#NPIM Test Model - Nell (without pre-trained Model)

38 messages · Page 1 of 1 (latest)

graceful pumice
#

One of the questions many people have wondered about for a long time is, 'Is it possible to create a model without using a pre-trained model?' Recently, I haven't been able to focus much on this due to numerous modifications that needed to be made, but I can finally provide an answer.

As the name suggests, NPIM stands for Non-Pretrained Independent Model. This means that this model is created purely from the voice data of the model itself, without the use of any pre-trained models.

While it may not be efficient in many ways, it is possible if you have sufficient data. However, it requires a tremendous amount of time and data. Due to its inefficiency, using a pre-trained model is probably better for your mental well-being. Additionally, in most cases, lowering the index value allows the model to refer to data from the pre-trained model, enabling it to infer even when the model's own data is lacking.
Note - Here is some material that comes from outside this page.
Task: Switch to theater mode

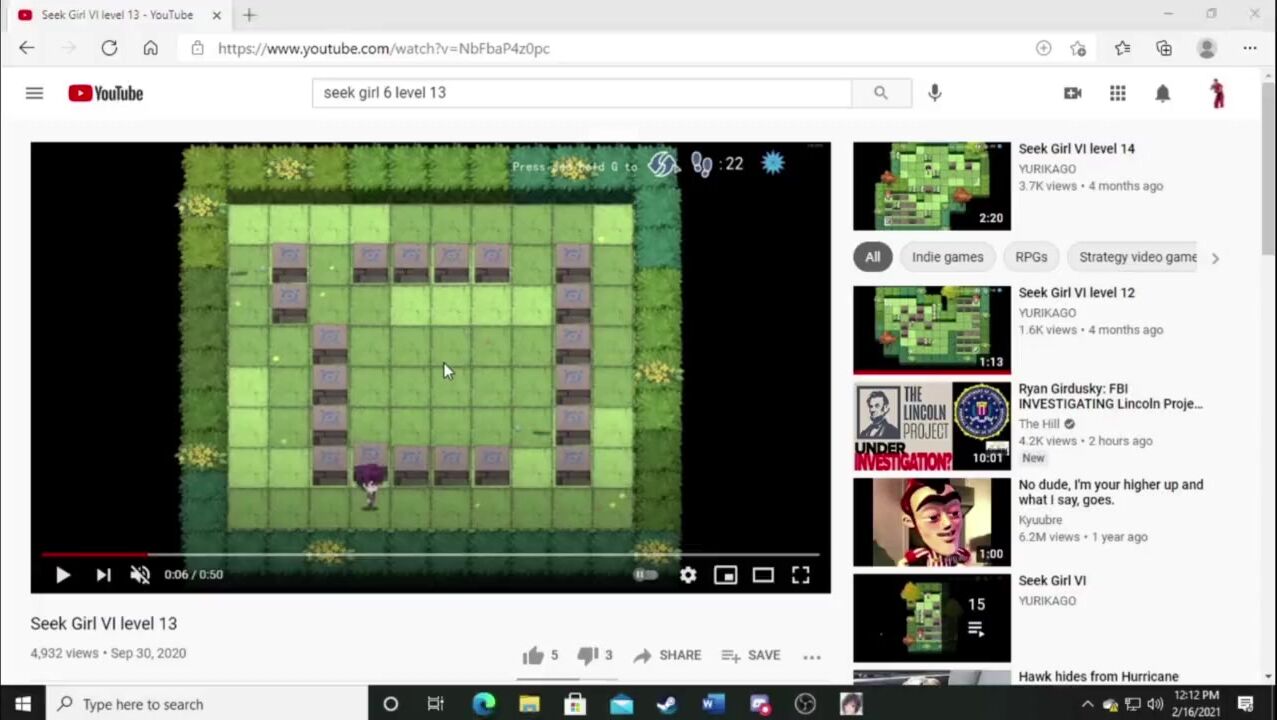Action: pos(763,575)
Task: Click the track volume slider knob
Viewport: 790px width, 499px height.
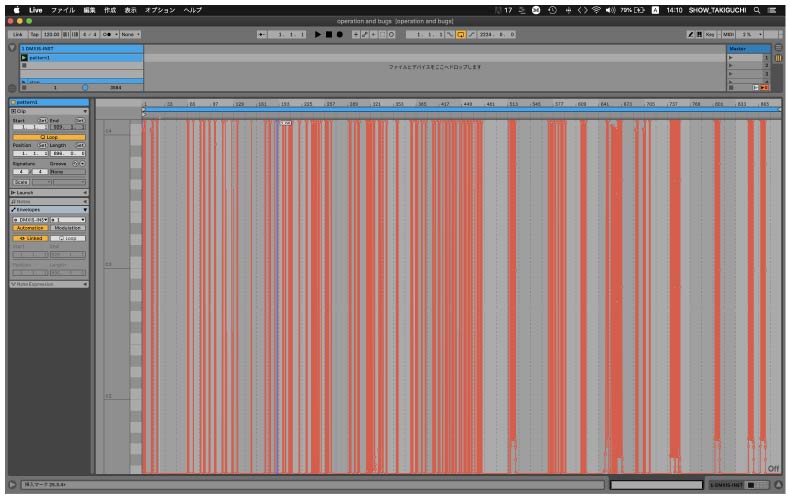Action: 85,88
However, since this model is trained solely on its own dataset, in some cases, a higher index value may be required to reduce artifacts.
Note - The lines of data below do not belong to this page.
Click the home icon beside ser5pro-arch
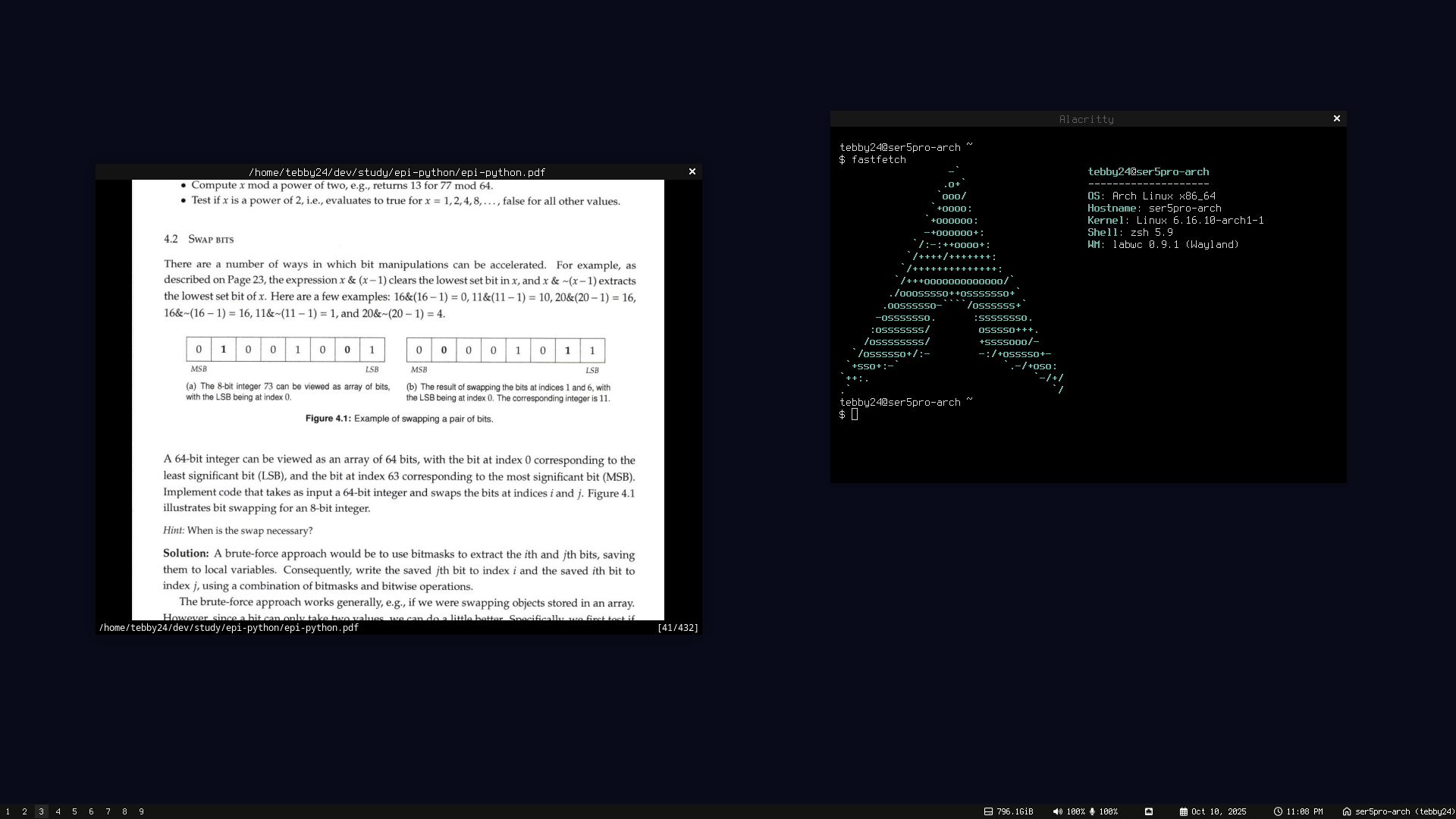Image resolution: width=1456 pixels, height=819 pixels. [x=1347, y=811]
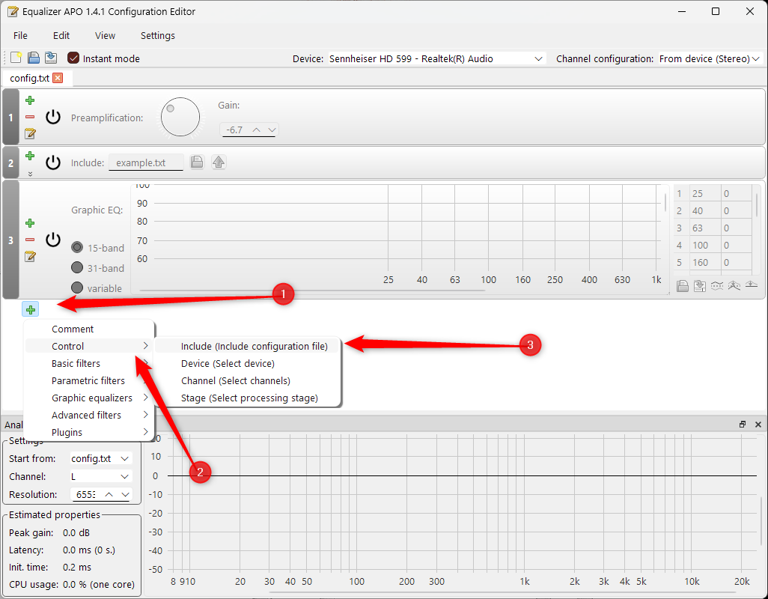The height and width of the screenshot is (599, 768).
Task: Close the config.txt tab
Action: click(x=58, y=78)
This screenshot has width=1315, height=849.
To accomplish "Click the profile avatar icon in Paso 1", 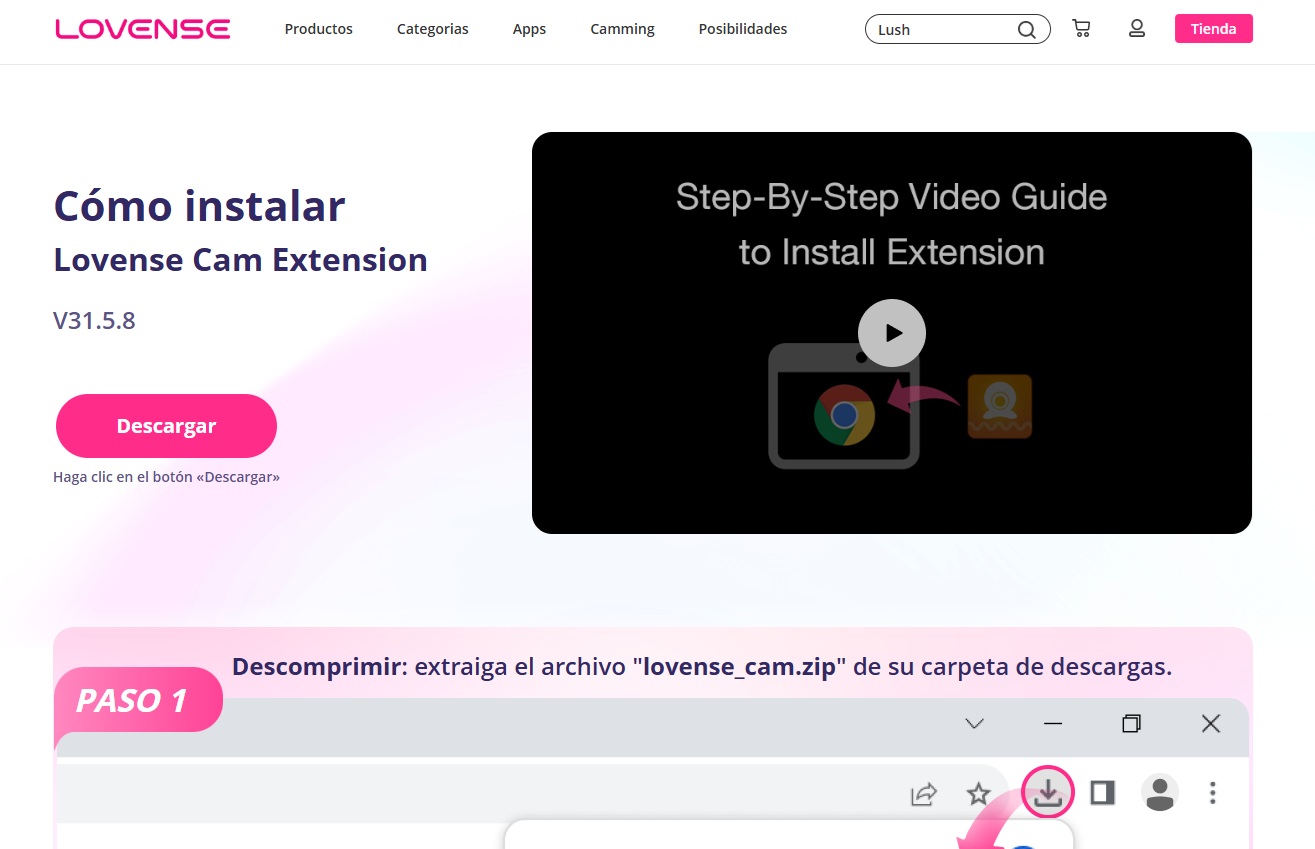I will [1159, 793].
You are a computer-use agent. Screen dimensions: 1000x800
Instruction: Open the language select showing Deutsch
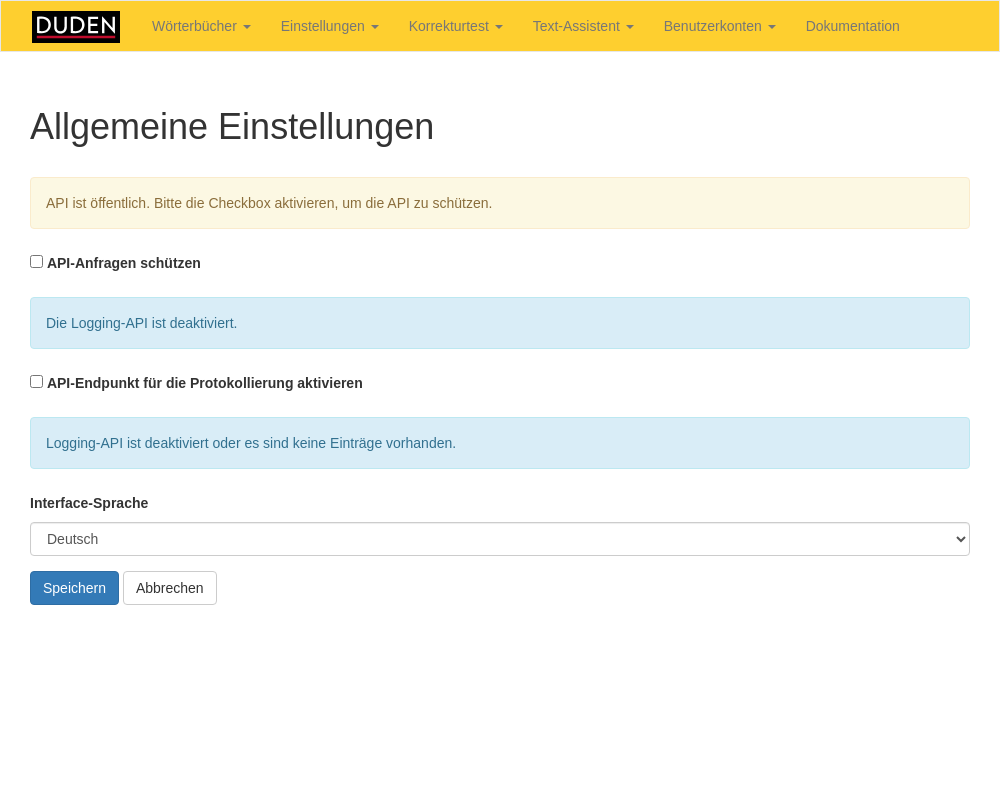499,539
Because the dataset is entirely composed of Korean, artifacts may occur in some pronunciations that are difficult to produce in Korean.

**Info **
Dataset : 275 mins (4.35 Hours) [Normal / Angry / Sad / Shout / Sing]
Batch Size : 16
f0 method : RVMPE
Total Epochs : 4200+ Epochs / 185000+
Sample Rate : 48khz
VA : Chung Ah Han

Model Link - https://huggingface.co/SeoulStreamingStation/RVC_Voice_Models/resolve/main/Nell_Test_NPIM.zip?download=true

sharp fulcrumBOT
#
Rate the model

To rate this model, either use /rate or click the buttons below.

sharp fulcrumBOT
graceful pumice
short ivy
#

for some reason the high ends look like static

graceful pumice
# short ivy for some reason the high ends look like static

When training a model without using any pre trained model, a very strong mirrored spectrum appears, where the upper and lower parts are flipped symmetrically. as training progresses, this mirroring effect gradually decreases. however, the problem I've consistently encountered is that if there isn't enough data, the model tends to overfit before reaching the point where this effect disappears. additionally, if you train the model with very clean and strong sounds at the early stages, high-frequency noise doesn't easily dissipate, and the strong sounds create severe harmonics due to the mirroring effect.
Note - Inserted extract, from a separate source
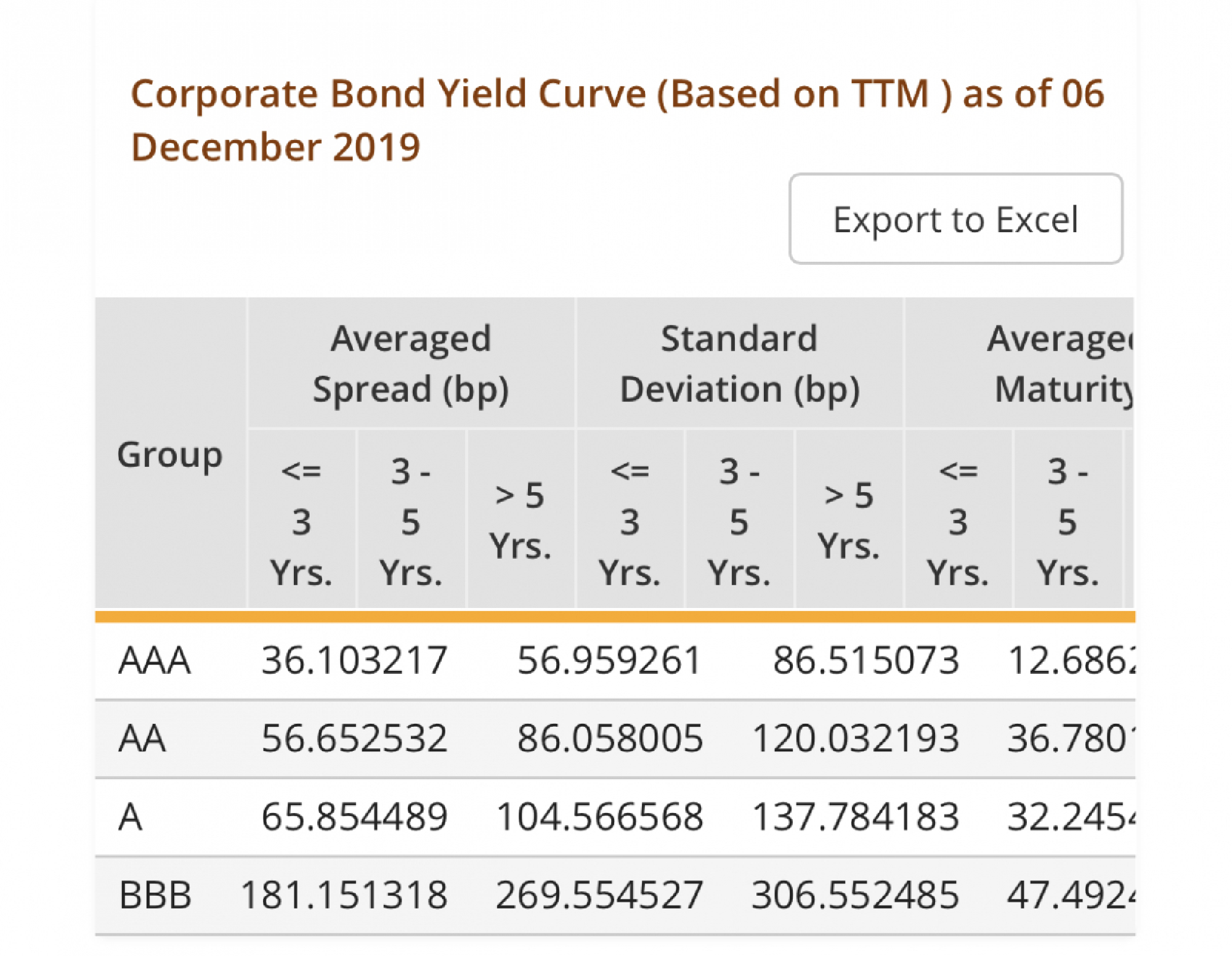The height and width of the screenshot is (956, 1232).
Task: Select the AAA spread value 36.103217
Action: pyautogui.click(x=355, y=660)
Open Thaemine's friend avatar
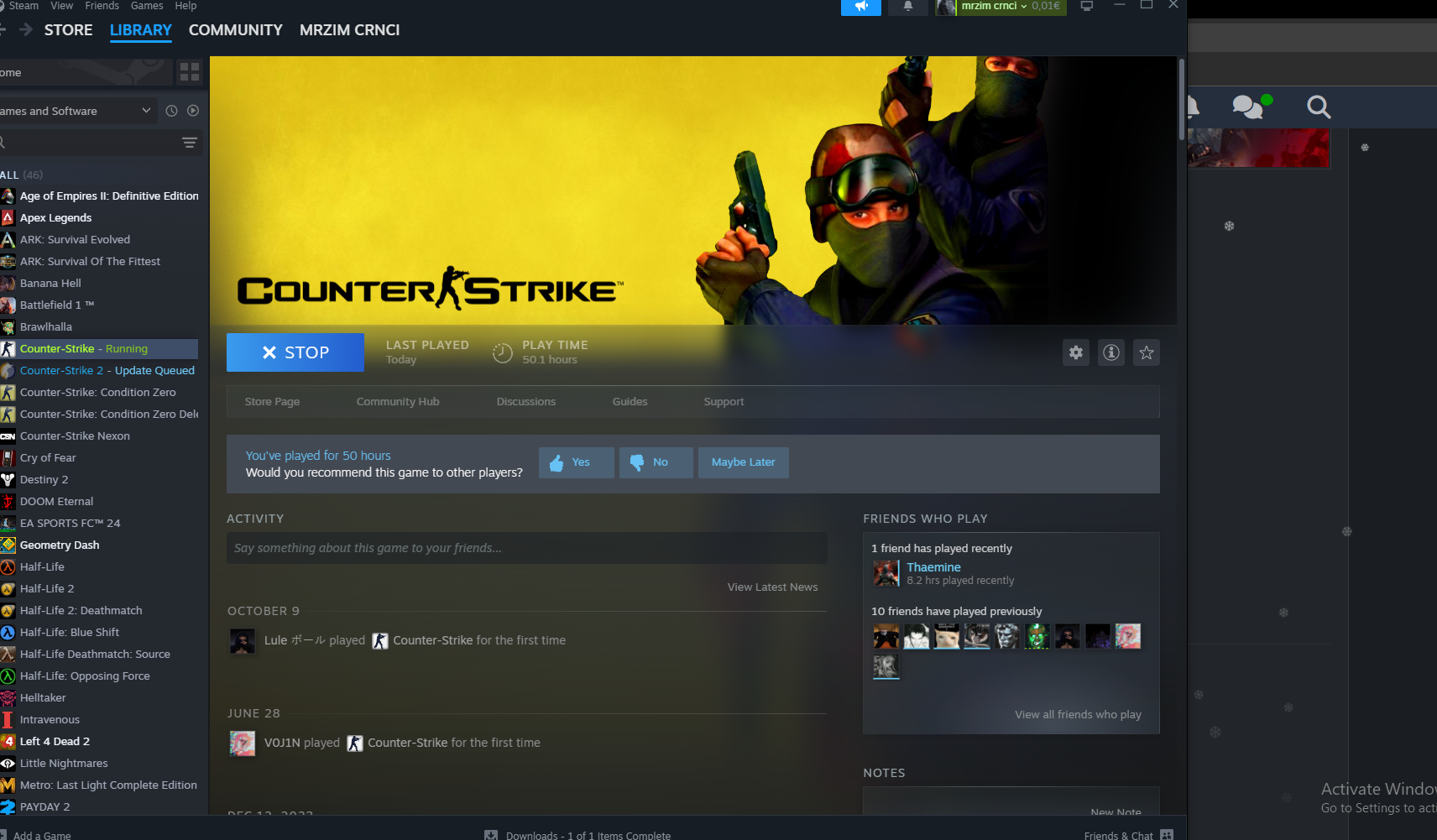The image size is (1437, 840). pos(886,574)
On the other hand, when training with voices that have a soft, mid-to-low tone and datasets that still retain some noise (ensuring all data that could influence the entire spectrum is preserved), the inverted mirroring effect tends to resolve more quickly. moreover, as the amount of data increases—not just in volume, but in variety—the model can continue training safely without falling into an overfitting state, until the mirroring effect is fully eliminated. therefore, I believe it's crucial to carefully calculate the batch size and the amount of data. of course, since it's difficult for me to do this precisely, I've been manually adding and removing data to test the results. fortunately, the models currently in training (KLM4.2 48khz and 32khz) show almost no upper-spectrum mirroring patterns

#

If that mirroring pattern isn't removed from the pre-trained model, it will remain permanently when training with regular models. If you fine-tune a model with that pattern still present, the inverted pattern will continue to appear throughout the model's output

short ivy
#

by sync i mean, do you have tensorboard log steps per epoch instead of just having it log per 200 steps

graceful pumice
#

yes, I did. actually applio did for me. 🙂

short ivy
#

just to make sure

graceful pumice
#

oh I'll show you later if you don't mind. I can't stop right now because I have a model currently in training

#

I'll send you DM. 🙂

short ivy
#

on tensorboard

short ivy
cedar egret
#

I think it's cool a model can be trained off of purely the audio

restive ruin
#

4200 epochs for a 275 min data? impossible.

#

unless its how it works

#

also one of my deepest thoughts has been anwsered thanks to dis haha

hoary root
restive ruin
hoary root
civic crane
#

how do you do training without any pretrained like OG or custom in mainli RVC ? @graceful pumice

graceful pumice
restive ruin
#

hmmm

#

if its possible, if someone can, test inferencing a model with index ratio to 2

#

probably model will have convulsations or idk xD

cedar egret
restive ruin
short ivy
#

Well you use 1 u are relying 100% on the dataset more than the input

#

Can't go over that

restive ruin
#

So it isn't possible to use negative index or more than 1

lucid doveBOT
#
Model Ready ✅

This model has been synced with Weights and is ready to use for free!